No clear zone would be formed,
this is because extremely high pH would denature the amylase and stop its activity.

Question 21

4.4: Effect of inhibitors on enzyme activity

What is the colour change of bromothymol blue indicator in different pH?

Answer 21

It is yellow in an acidic medium and blue in an alkaline medium.

Question 22

4.4: Effect of inhibitors on enzyme activity

Tube A consists of acidic urea solution, bromothymol blue indicator, urease solution, and mercuric chloride (inhibitor) solution. Tube B consists of the same volume of these substances except the mercuris chloride is replaced by an equal amount of distilled water.
Explain the results of the investigation. (3)

Answer 22

Urea is still detected in tube A at the end of the investigation, showing that there is little to no breakdown of urea by urease. The inhibitor in tube A inhibits the activity of the urease, causing little to no urea broken down,
so the pH is not high enough to show the colour change (reaction slows down / stops with the inhibitor).
In tube B, the urease is active and it catalyses the breakdown of urea into ammonia in the absence of mercuric chloride.

Question 23

4.6: Design an investigation of protease activity in fruit juices

What is the aim of this investigation?

Answer 23

To compare the action of protease in different juices.

Question 24

4.6: Design an investigation of protease activity in fruit juices

What is the problem of this investigation?

Answer 24

Which fruit juice has the highest protease activity?

Question 25

4.6: Design an investigation of protease activity in fruit juices

Milk-agar is used in this investigation.
Explain the biological principle behind the design of the investigation. (3)

Answer 25

The milk agar contains a source of proteins.
A well is made by the cork borer to put in the juice.
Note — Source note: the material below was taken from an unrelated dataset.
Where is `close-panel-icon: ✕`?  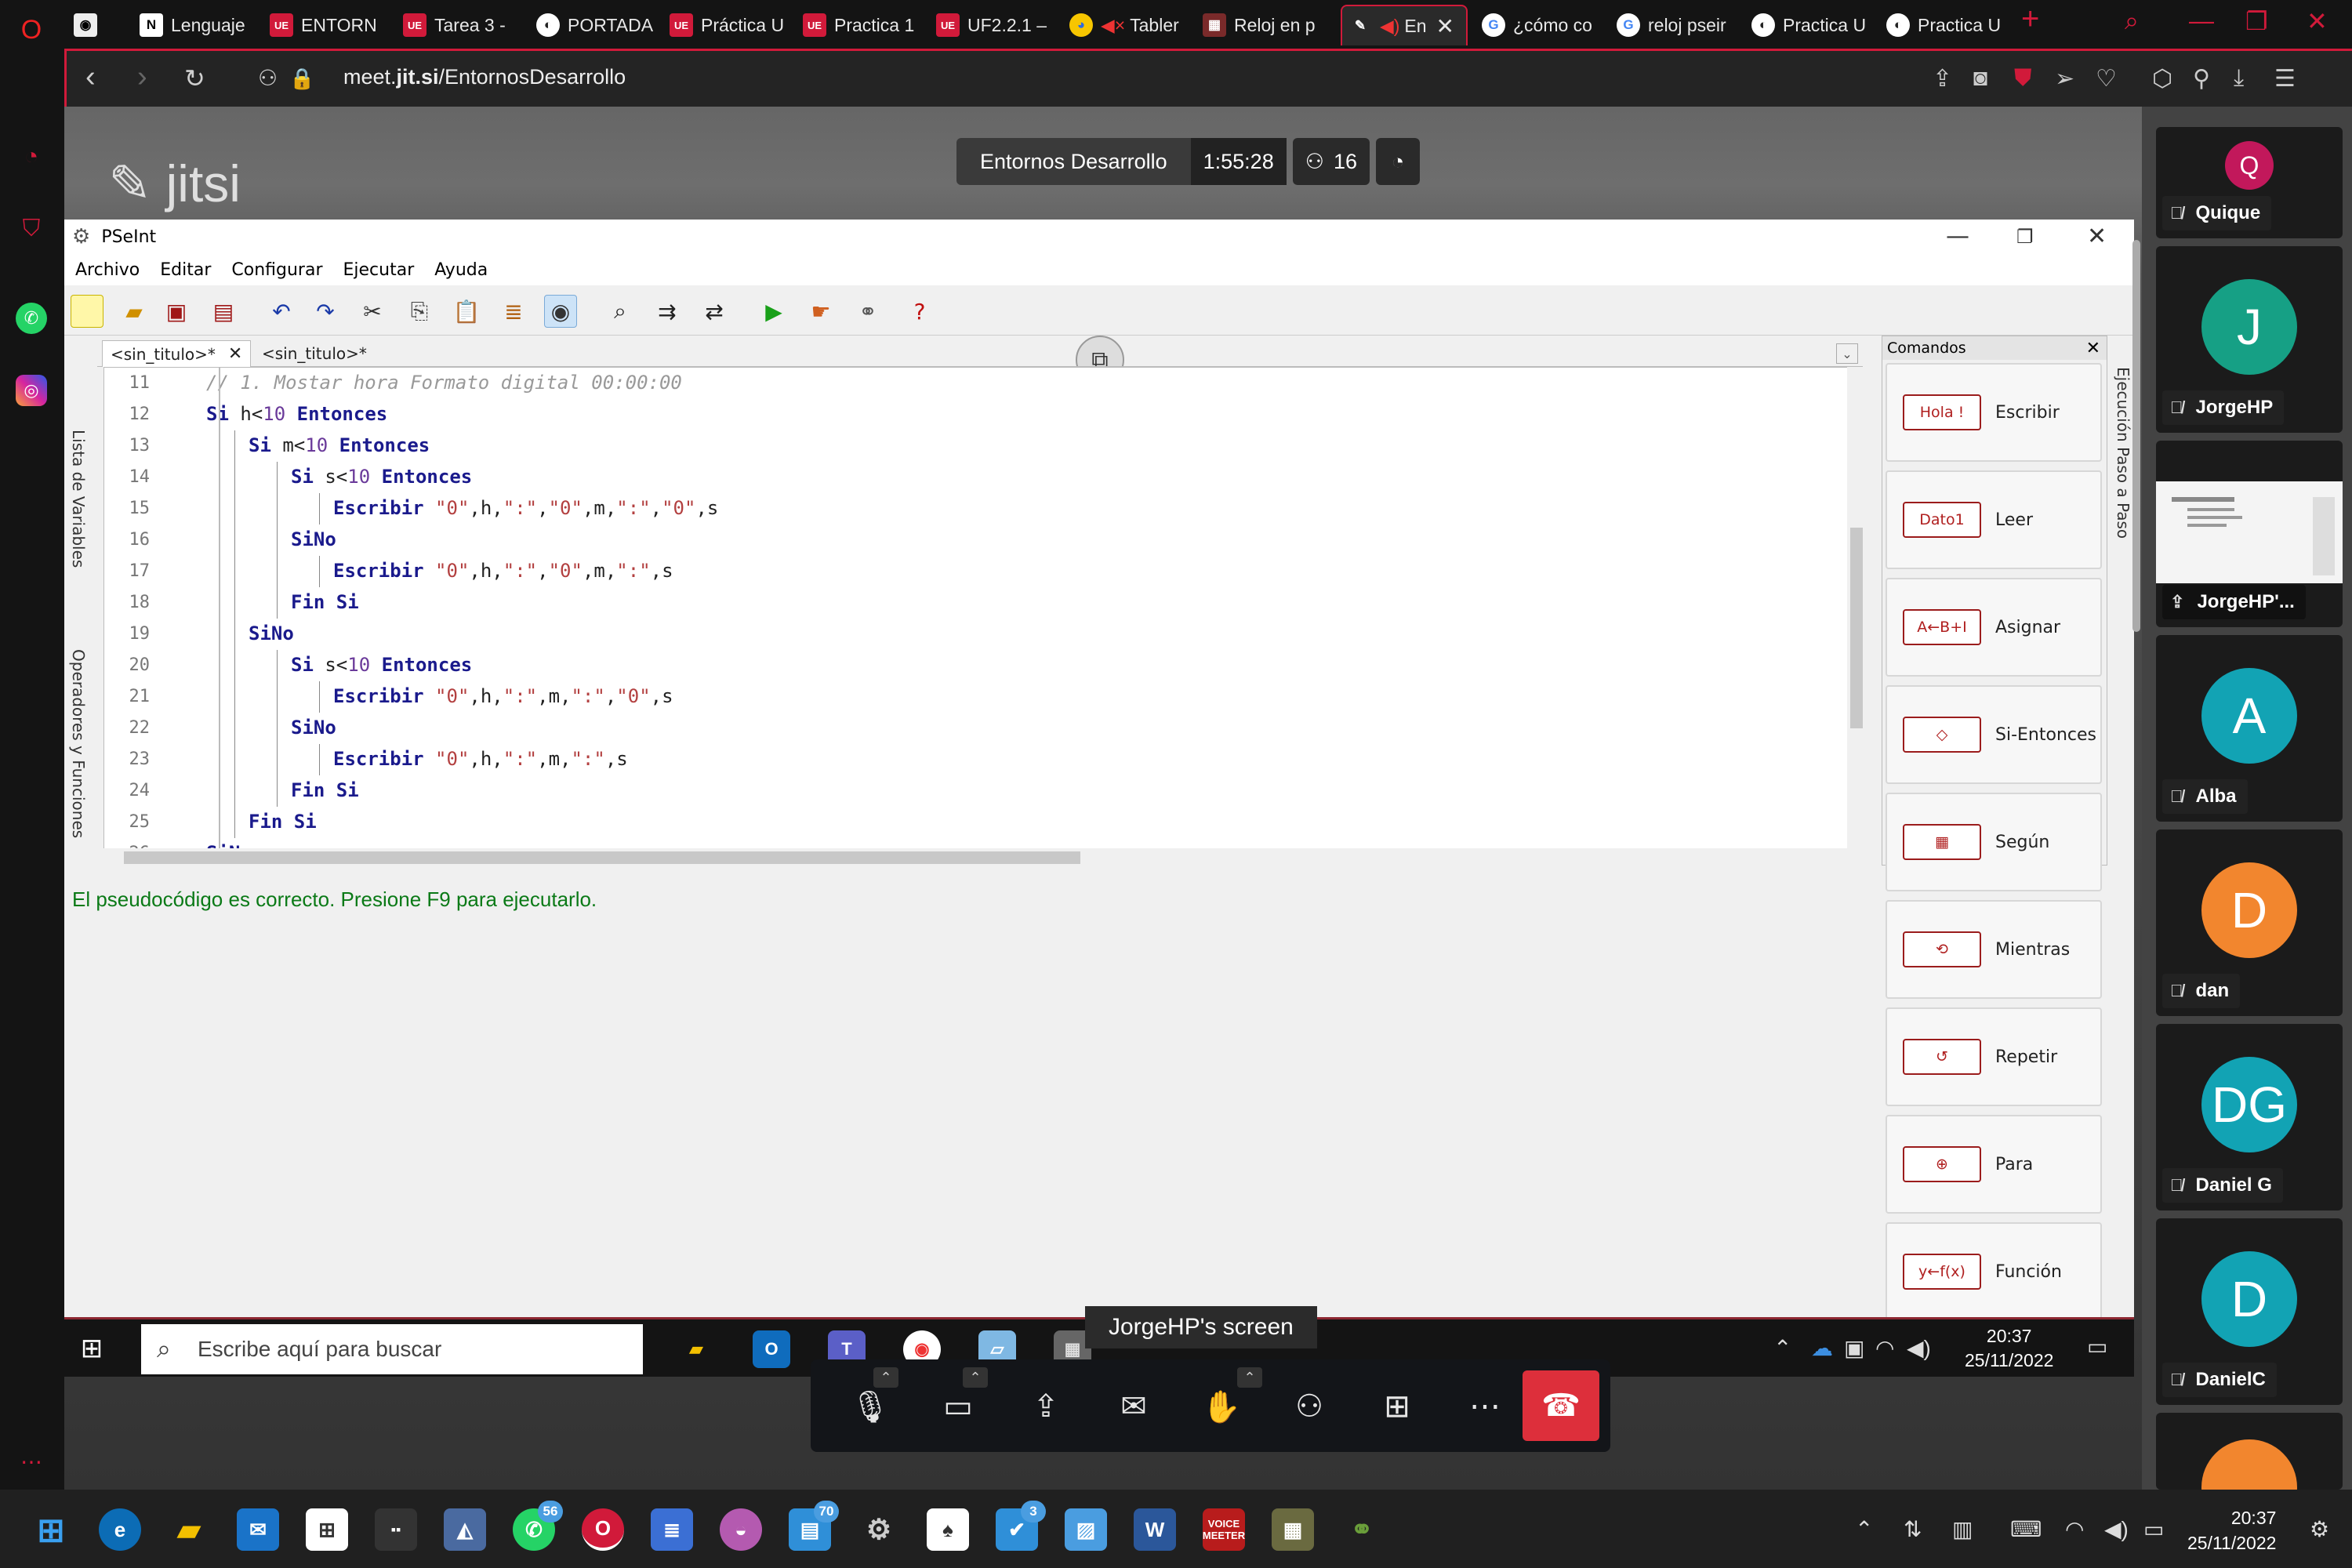
close-panel-icon: ✕ is located at coordinates (2093, 348).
They are put in a constant temperature in an incubator.
The level of protease activity is measured by the diameter of the clear zone after the incubation.

Question 26

4.6: Design an investigation of protease activity in fruit juices

What is the independent variable of the investigation, and how is it manipulated?

Answer 26

The type of juice used, which is manipulated by adding different types of juices into the different wells of the agar plate.
(mention important procedures concerning independent variable)

Question 27

4.6: Design an investigation of protease activity in fruit juices

What is the dependent variable of the investigation, and how is it measured?

Answer 27

The protease activity, which is indicated by the diameter of the clear zone, measured with a ruler.

Question 28

4.6: Design an investigation of protease activity in fruit juices

List 3 important controlled variables of this investigation. (3)

Answer 28

Temperature for incubation,
volume of juice,
time allowed for incubation

Question 29

4.6: Design an investigation of protease activity in fruit juices

Explain whether it is necessary to set up a control. (2)

Answer 29

Yes, a control set-up is obtained by replacing the fruit juice with distilled water.
This is to confirm that the formation of clear zones are due to proteases present in the juice.

Question 30

4.6: Design an investigation of protease activity in fruit juices

Explain two important assumptions of this investigation. (2)

Answer 30

Other chemicals present in the fruit juice will not affect the formation of the clear zone,
the diameter of the clear zone has a positive correlation with the enzyme activity.